Tax Humor
At the end of the tax year, the Tax Office sent an inspector to audit the books of a synagogue. While he was checking the books he turned to the Rabbi and said, "I noticed you buy a lot of candles. What do you do with the candle drippings?"
"Good question," noted the Rabbi. "We save them up and send them back to the candle makers, and every now and then they send us a free box of candles. "Oh," replied the auditor, somewhat disappointed that his unusual question had a practical answer.
But on he went in his obnoxious way: "What about all these biscuit purchases? What do you do with the crumbs?"
"Ah, yes", replied the Rabbi, realizing that the inspector was trying to trap him with an unanswerable question. "We collect them and send them back to the manufacturers, and every now and then, they send us a free box of holy biscuits."
"I see!" replied the auditor, thinking hard about how he could fluster the know-it-all Rabbi. "Well, Rabbi," he went on, "What do you do with all the left over foreskins from the circumcisions you perform?"

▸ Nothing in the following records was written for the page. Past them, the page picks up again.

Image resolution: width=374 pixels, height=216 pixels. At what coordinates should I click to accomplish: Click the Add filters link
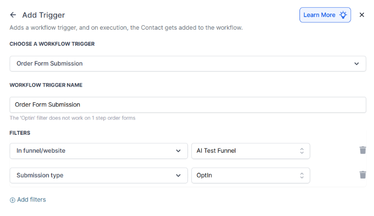tap(31, 200)
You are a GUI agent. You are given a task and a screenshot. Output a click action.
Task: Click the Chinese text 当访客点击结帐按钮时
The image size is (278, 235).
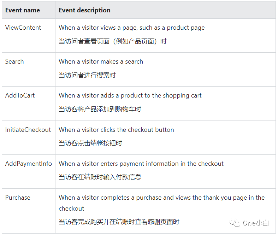pyautogui.click(x=90, y=143)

"Here, too, we do not waste," answered the Rabbi. "What we do is save up all the foreskins and send them to the Tax Office, and about once a year they send us a complete dick."
"LIFE CAUSES DEATH"
Tony Russell, 1991, WAVK-FM 106.3

Speaking of taxes. Thanks to my RNY expenses, I'm finally getting a refund this year. First time I've gotten a refund since '91 when I took a loss selling a house. The bad news is it only covers about a seventh of what I'm out for the surgery. Oh well. My new life and health can't be appraised as far as putting a dollar value on it is concerned. It's priceless.
The free man owns himself. He can damage himself with either eating or drinking....... If he does he is certainly a damn fool, and he might possibly be a damned soul; but if he may not, he is not a free man any more than a dog.